Polio Cases In Pakistan Break 14-Year-Old Record As Militants Block Immunization
Pakistan has broken a 14-year-old record for the highest number of recorded polio cases in a year. More than 200 cases have been detected in the country so far in 2014, according to media reports published Saturday.
Rana Mohammad Safdar, a senior official at the National Institute of Health in the Pakistani capital city of Islamabad, told the Associated Press that 202 cases of polio were recorded between January and October, which is higher than the previous record of 199 recorded cases in 2001.

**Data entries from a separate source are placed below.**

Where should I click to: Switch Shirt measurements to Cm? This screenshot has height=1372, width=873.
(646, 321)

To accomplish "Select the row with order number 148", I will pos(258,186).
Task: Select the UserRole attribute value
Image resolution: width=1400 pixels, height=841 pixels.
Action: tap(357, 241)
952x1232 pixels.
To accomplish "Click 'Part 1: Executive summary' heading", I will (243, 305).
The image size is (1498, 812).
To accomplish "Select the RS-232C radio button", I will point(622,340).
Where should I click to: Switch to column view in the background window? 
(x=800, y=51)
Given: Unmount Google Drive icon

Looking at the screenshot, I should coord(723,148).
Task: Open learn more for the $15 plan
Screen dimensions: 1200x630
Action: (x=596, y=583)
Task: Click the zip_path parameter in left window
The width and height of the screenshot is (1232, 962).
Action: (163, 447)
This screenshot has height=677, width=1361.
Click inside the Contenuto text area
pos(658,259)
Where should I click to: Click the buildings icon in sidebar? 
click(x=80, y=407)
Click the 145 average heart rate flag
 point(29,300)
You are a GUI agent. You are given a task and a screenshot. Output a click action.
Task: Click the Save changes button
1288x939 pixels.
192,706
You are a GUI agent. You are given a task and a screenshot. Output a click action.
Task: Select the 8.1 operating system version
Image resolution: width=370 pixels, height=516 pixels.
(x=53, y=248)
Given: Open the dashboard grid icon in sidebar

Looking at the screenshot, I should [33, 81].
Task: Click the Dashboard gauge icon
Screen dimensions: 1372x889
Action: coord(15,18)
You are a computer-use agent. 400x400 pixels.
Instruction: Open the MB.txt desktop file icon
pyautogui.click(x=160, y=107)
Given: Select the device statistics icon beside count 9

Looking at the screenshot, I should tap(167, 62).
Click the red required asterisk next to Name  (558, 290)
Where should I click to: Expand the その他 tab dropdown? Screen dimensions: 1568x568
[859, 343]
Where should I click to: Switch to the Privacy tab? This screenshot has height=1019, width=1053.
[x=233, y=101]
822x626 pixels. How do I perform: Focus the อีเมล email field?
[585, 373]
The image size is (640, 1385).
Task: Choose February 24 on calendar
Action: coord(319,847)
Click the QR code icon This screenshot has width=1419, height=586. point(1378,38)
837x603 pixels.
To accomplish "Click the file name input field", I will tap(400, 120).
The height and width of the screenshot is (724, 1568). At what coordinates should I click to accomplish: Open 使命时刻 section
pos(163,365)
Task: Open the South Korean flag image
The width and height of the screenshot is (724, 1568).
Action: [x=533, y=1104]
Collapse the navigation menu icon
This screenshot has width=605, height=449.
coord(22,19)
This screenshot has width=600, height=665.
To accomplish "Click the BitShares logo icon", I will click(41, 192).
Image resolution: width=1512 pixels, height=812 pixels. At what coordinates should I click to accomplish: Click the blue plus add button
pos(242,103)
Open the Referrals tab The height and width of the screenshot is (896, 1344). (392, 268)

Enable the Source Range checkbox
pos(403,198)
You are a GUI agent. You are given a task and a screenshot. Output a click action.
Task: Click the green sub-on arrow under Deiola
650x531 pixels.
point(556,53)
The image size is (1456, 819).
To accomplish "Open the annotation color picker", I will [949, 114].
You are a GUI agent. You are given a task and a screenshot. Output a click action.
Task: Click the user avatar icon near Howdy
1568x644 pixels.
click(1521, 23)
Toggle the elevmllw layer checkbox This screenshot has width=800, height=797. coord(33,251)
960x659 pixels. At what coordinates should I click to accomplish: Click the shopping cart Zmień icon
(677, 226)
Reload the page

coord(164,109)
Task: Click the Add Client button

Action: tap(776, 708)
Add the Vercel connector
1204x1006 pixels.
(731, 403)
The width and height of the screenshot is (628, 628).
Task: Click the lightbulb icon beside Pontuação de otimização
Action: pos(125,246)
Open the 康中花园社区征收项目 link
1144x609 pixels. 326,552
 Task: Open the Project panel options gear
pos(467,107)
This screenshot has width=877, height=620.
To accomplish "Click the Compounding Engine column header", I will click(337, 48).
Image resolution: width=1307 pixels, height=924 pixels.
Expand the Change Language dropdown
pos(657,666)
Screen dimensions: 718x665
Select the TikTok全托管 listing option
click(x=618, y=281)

“New polio cases are surfacing because of those children who could not be immunized against the disease in tribal regions,” Safdar told AP.
Of the 202 cases, 15 were detected in the last two days, an unnamed official at the Pakistan National Institute of Health told Agence France-Presse.
“All these cases were recorded in the areas where we have security problems,” Saira Afzal Tarar, Pakistan’s deputy minister for health, said. Most of the infections have been recorded in the northwestern tribal region where militants have targeted health workers and doctors suspected of being American spies, according to media reports.
Officials quoted by AFP said that 136 cases were reported from the Taliban and al Qaeda strongholds in the northwest along the country’s border with Afghanistan.
Since December 2012, nearly 60 people, including health workers and police personnel providing security to medical teams, have been killed by militants in Pakistan.
In 2013, there were 400 reported cases of polio worldwide -- a 99 percent decline from 1988, when 350,000 cases were reported, according to a World Health Organization report. Pakistan is just one of three countries where polio remains endemic, the other two being Nigeria and Afghanistan.